State is split by responsibility:

- Agent history remains compatible with local agent tools.
- Bridge keeps session indexes, prompt history, gallery metadata, worktree
  metadata, and runtime state needed for reconnection.
- The app keeps UI preferences, machines, local caches, and secure credentials.
- Git state remains in the user's repository and worktrees.

This split is what allows mobile and desktop clients to reconnect to the same
host machine and continue work without replacing local CLI workflows.

## Extension Points for Forks

Good places to fork or customize:

- Add a first-class Jira, Linear, GitHub, or internal ticket UI.
- Add private REST API panels that turn daily workflow state into GUI controls.
- Remove app surfaces that are not needed for a focused internal tool.
- Add organization-specific approval policies or command presets.
- Add new Bridge protocol messages for workflow-specific data.
- Add custom prompt history, project templates, or issue-to-session flows.
- Extend desktop support. macOS builds are supported today.
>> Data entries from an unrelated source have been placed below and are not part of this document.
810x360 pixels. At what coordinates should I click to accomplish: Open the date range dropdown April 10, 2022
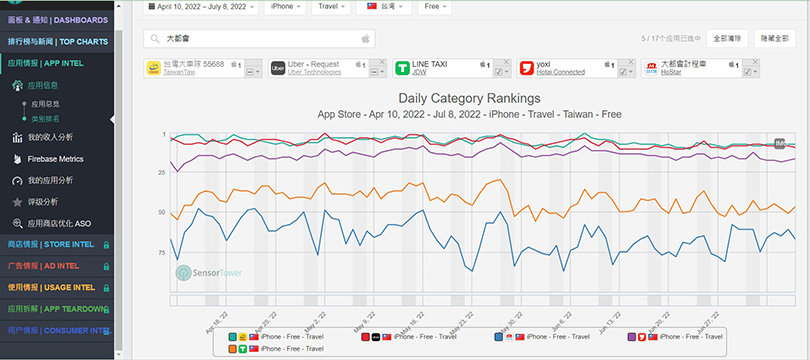[201, 7]
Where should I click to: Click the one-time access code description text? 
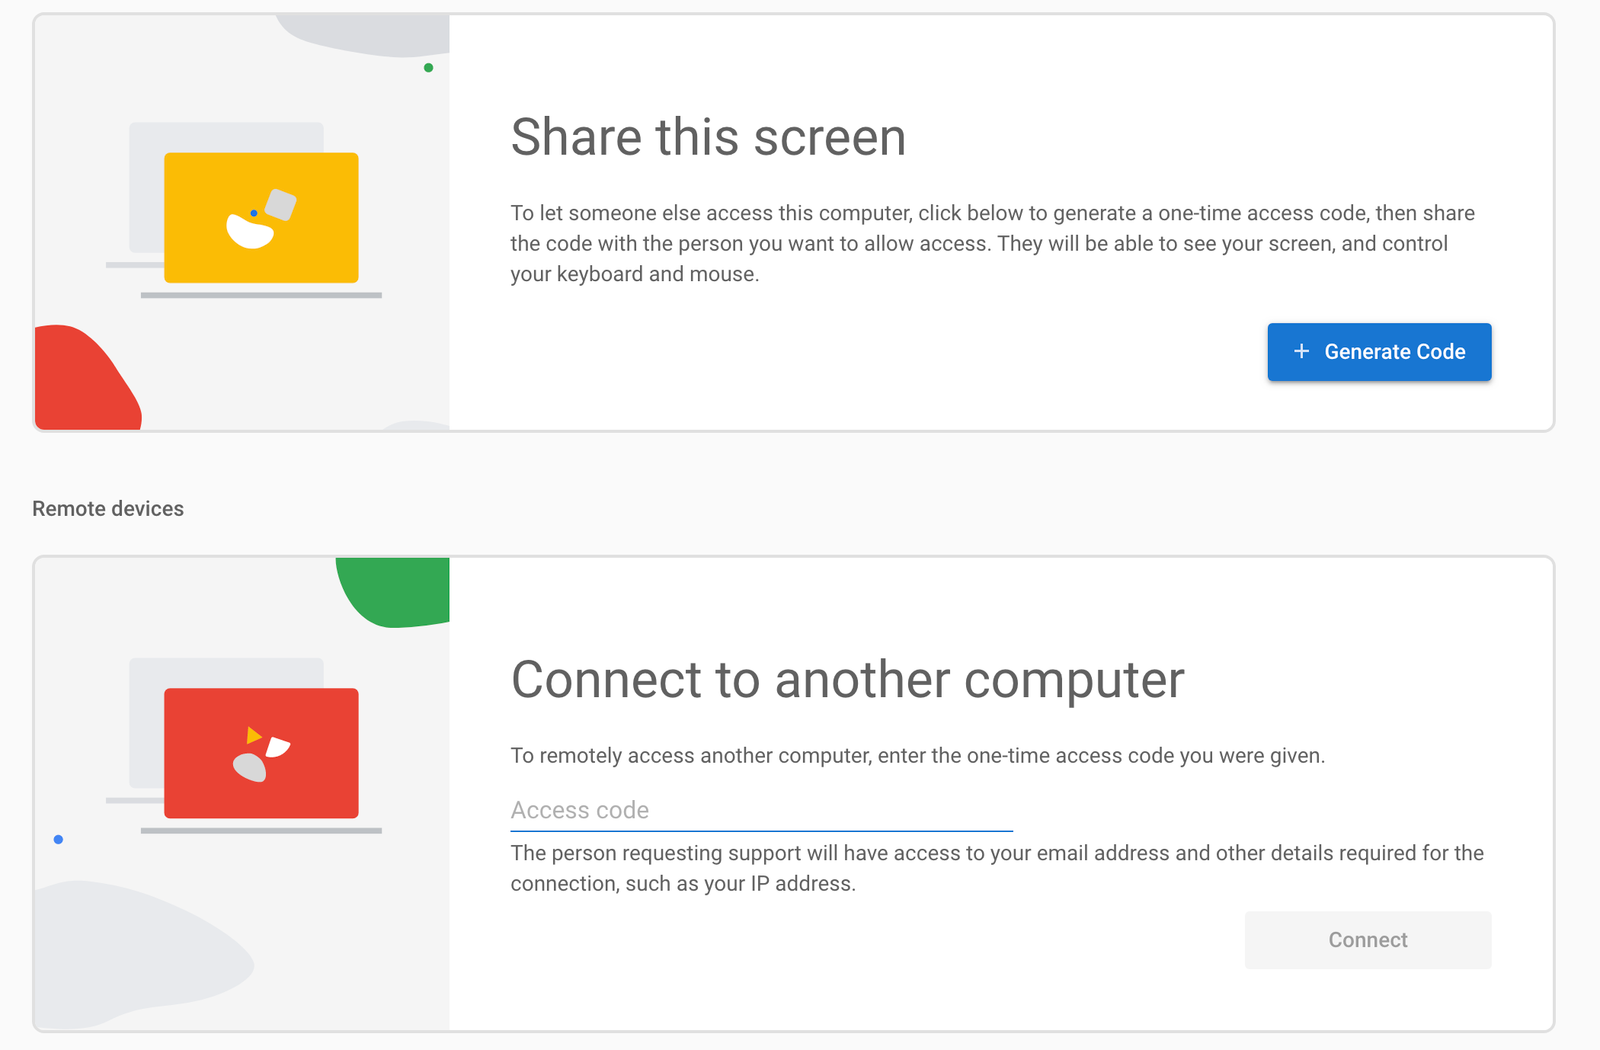tap(918, 756)
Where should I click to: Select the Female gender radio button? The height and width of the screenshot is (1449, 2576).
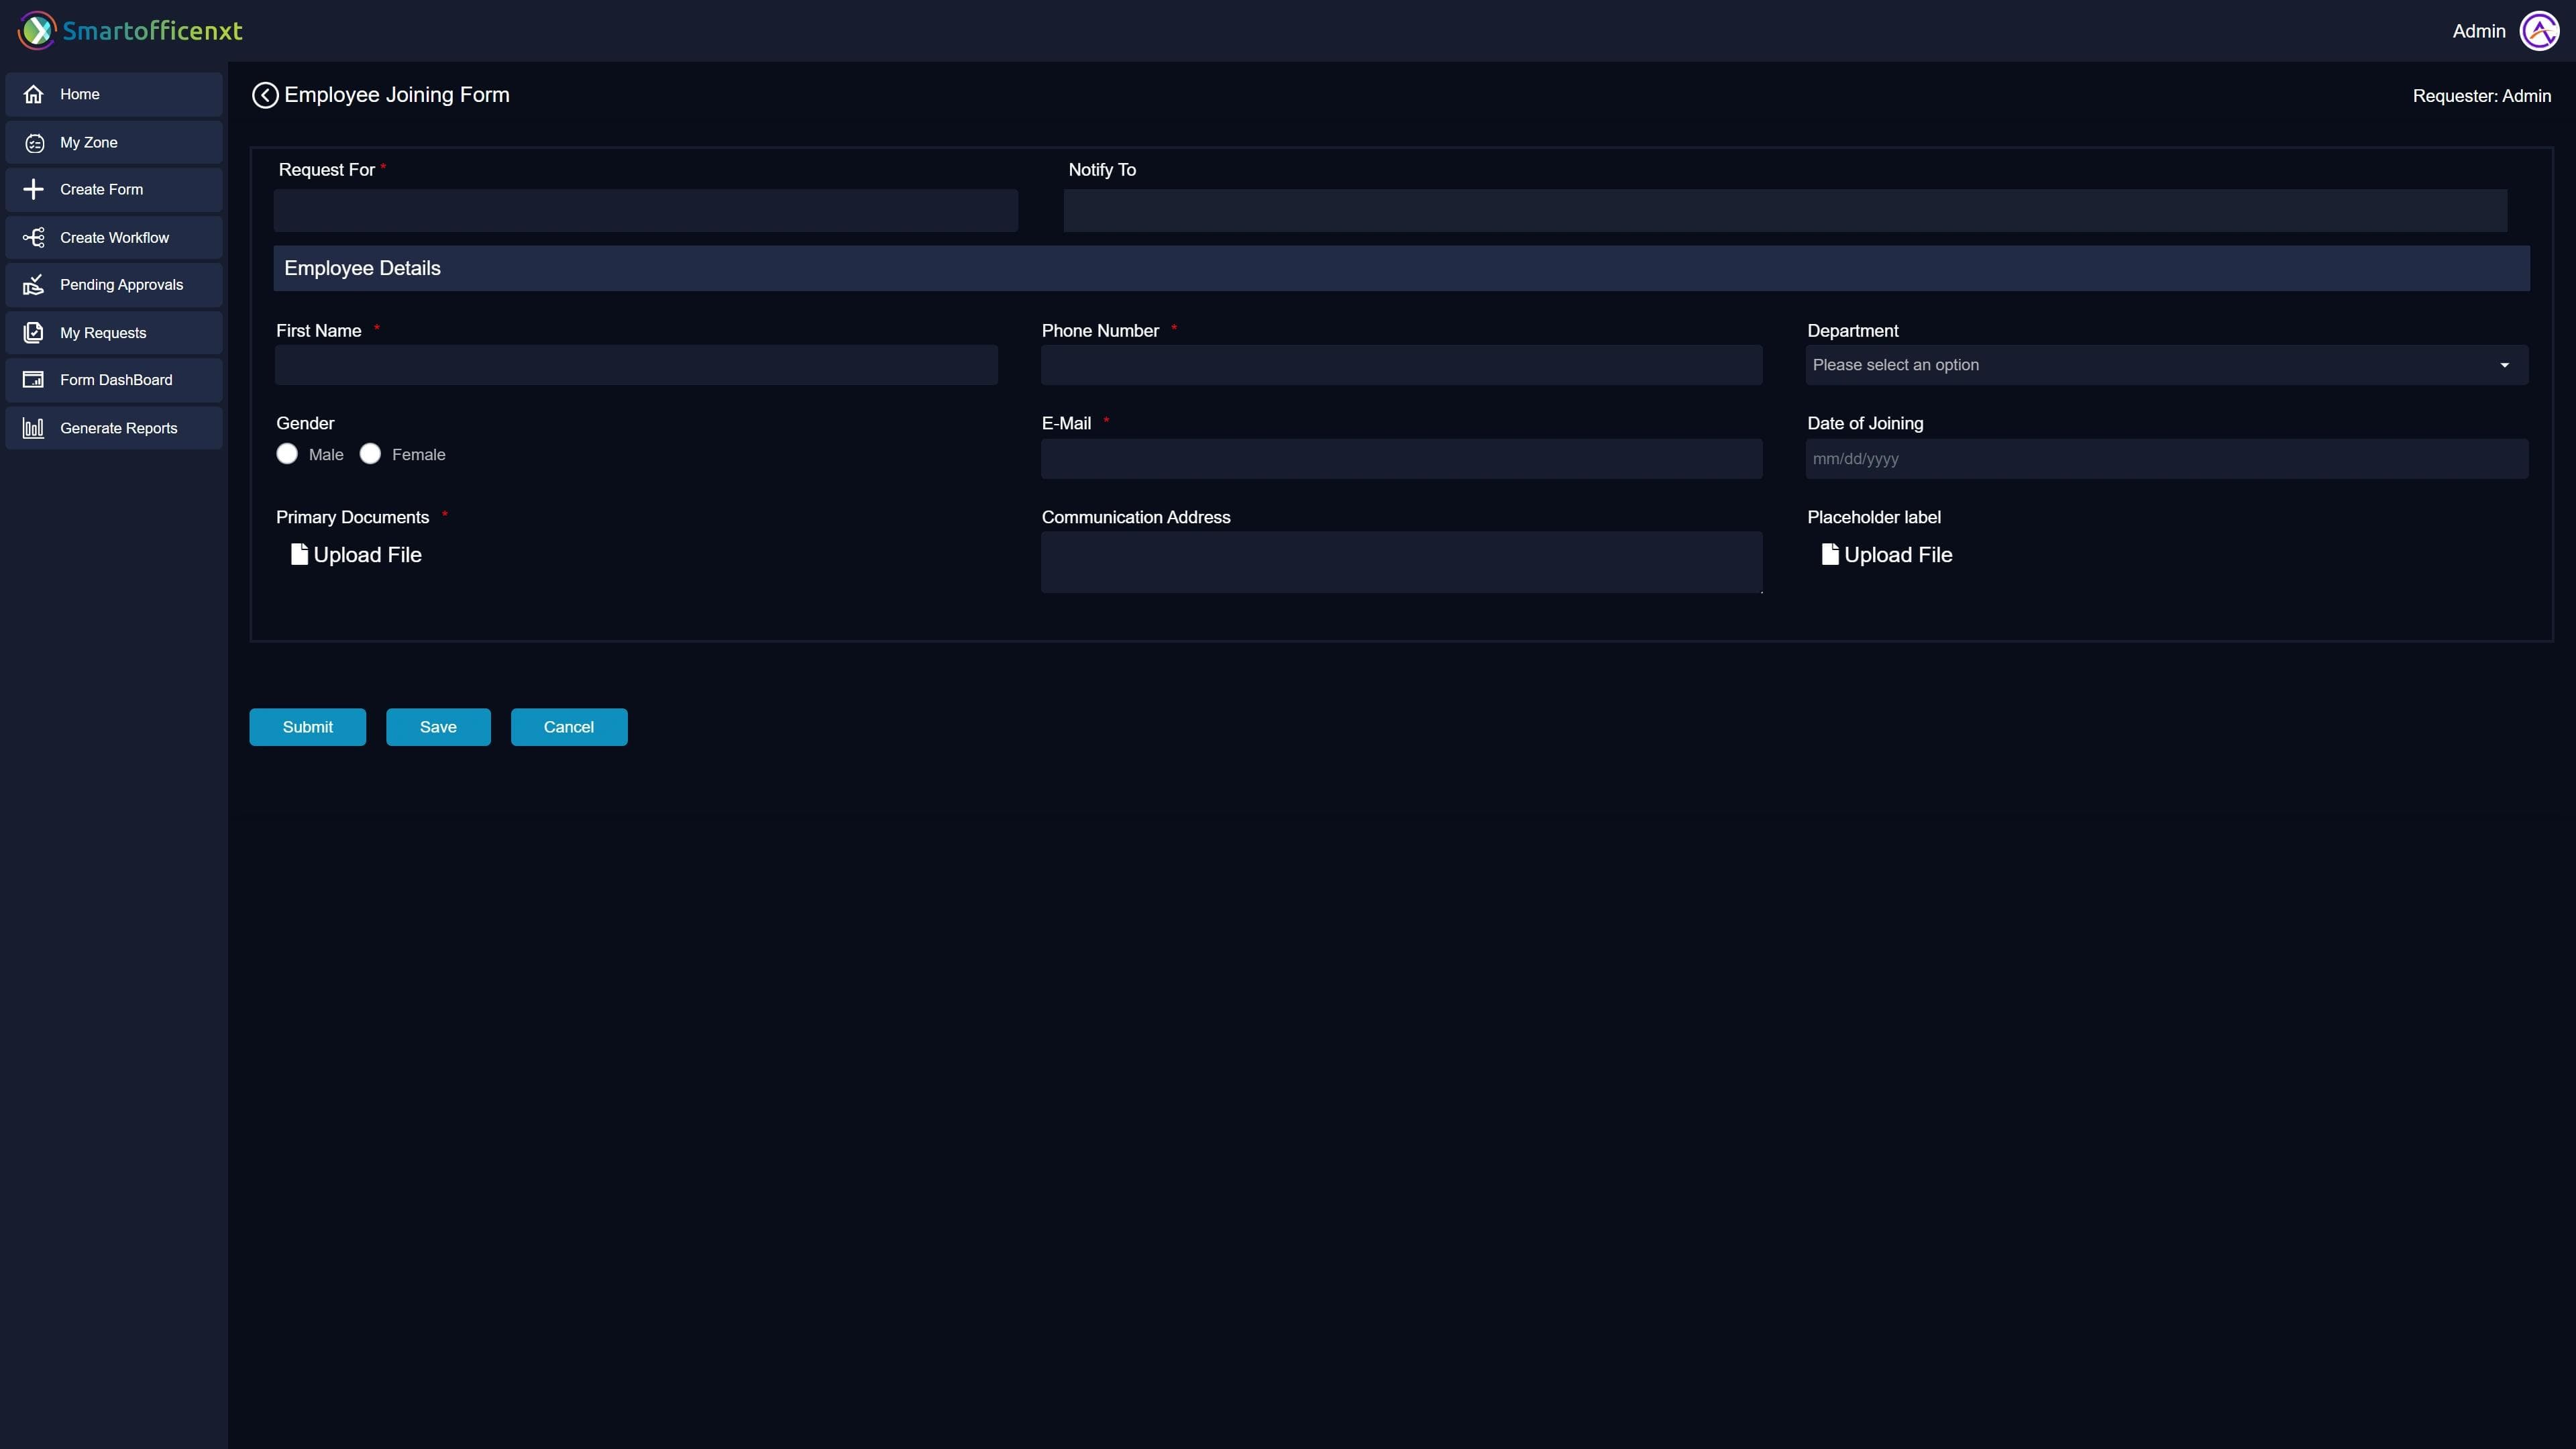click(x=370, y=454)
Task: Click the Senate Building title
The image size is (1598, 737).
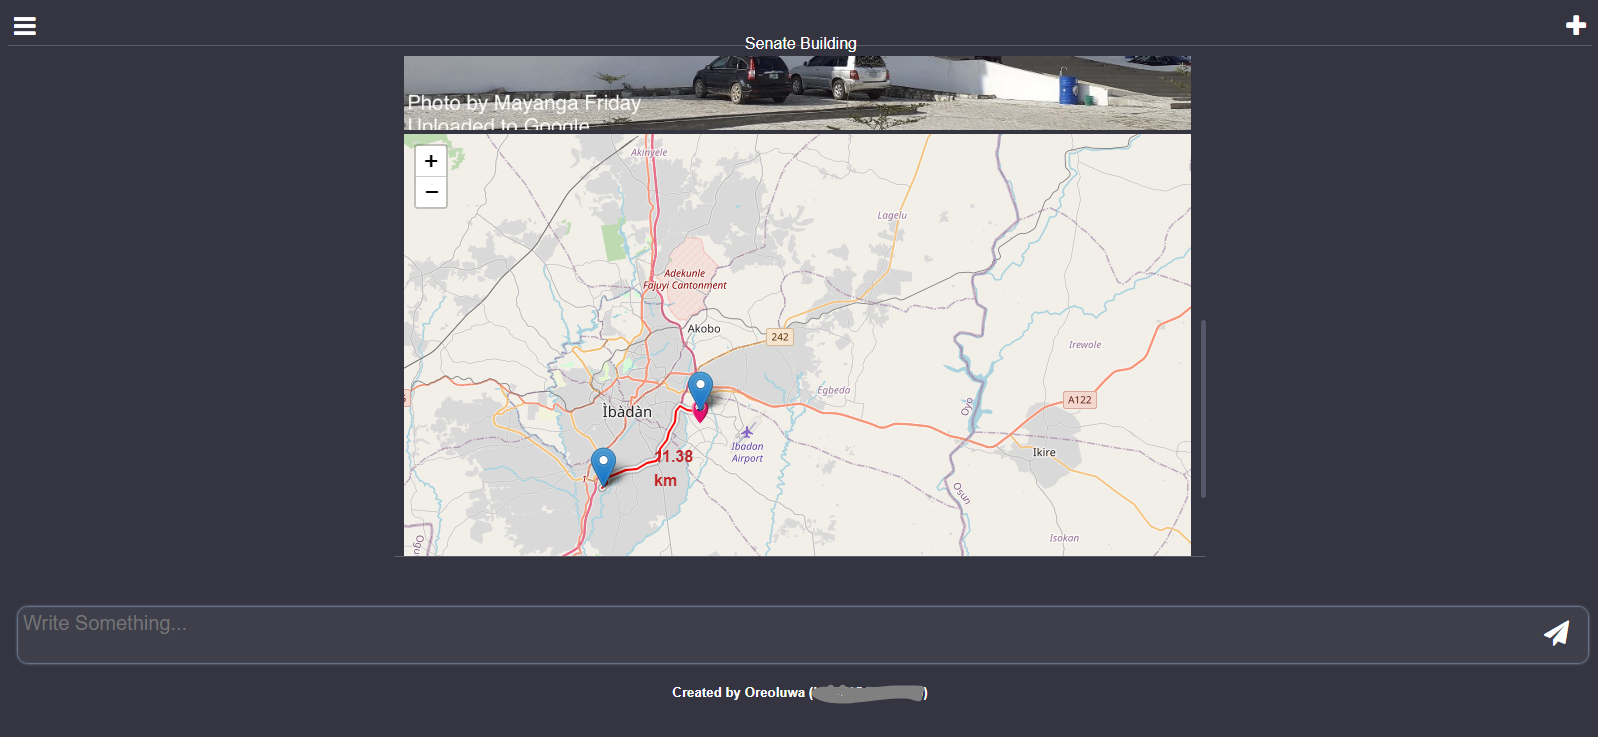Action: [x=800, y=43]
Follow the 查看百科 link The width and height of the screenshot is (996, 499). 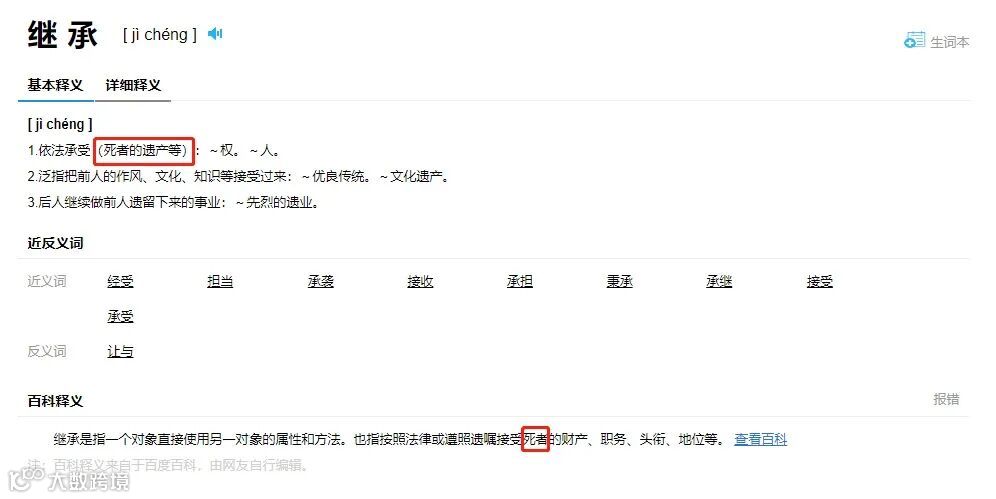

Linux and Windows
  builds are available as experimental targets, and Windows Bridge support is
  best-effort unless covered by tests and reporter-side validation.

Recommended implementation pattern:

1. Add Bridge-side data access or operation in `packages/bridge/src/`.
2. Add protocol types in `parser.ts` and routing in `websocket.ts`.
3. Add a Flutter service stream or request method in `apps/mobile/lib/services/`.
4. Add feature UI under `apps/mobile/lib/features/<feature>/`.
5. Add focused tests for protocol parsing, Bridge behavior, and Flutter state.

## Development Commands

Bridge:

```bash
npm run bridge
npm run bridge:build
npm run test:bridge
npx tsc --noEmit -p packages/bridge/tsconfig.json
```

Flutter:

```bash
cd apps/mobile && flutter pub get
cd apps/mobile && dart analyze
cd apps/mobile && flutter test
```

Combined development:

```bash
npm run dev
npm run dev -- <device-id>
```

## Licensing

CC Pocket is MIT licensed. Forks can reuse, modify, and specialize both the app
and Bridge Server, subject to the MIT license notice requirements and any
third-party service terms that apply to the fork's integrations.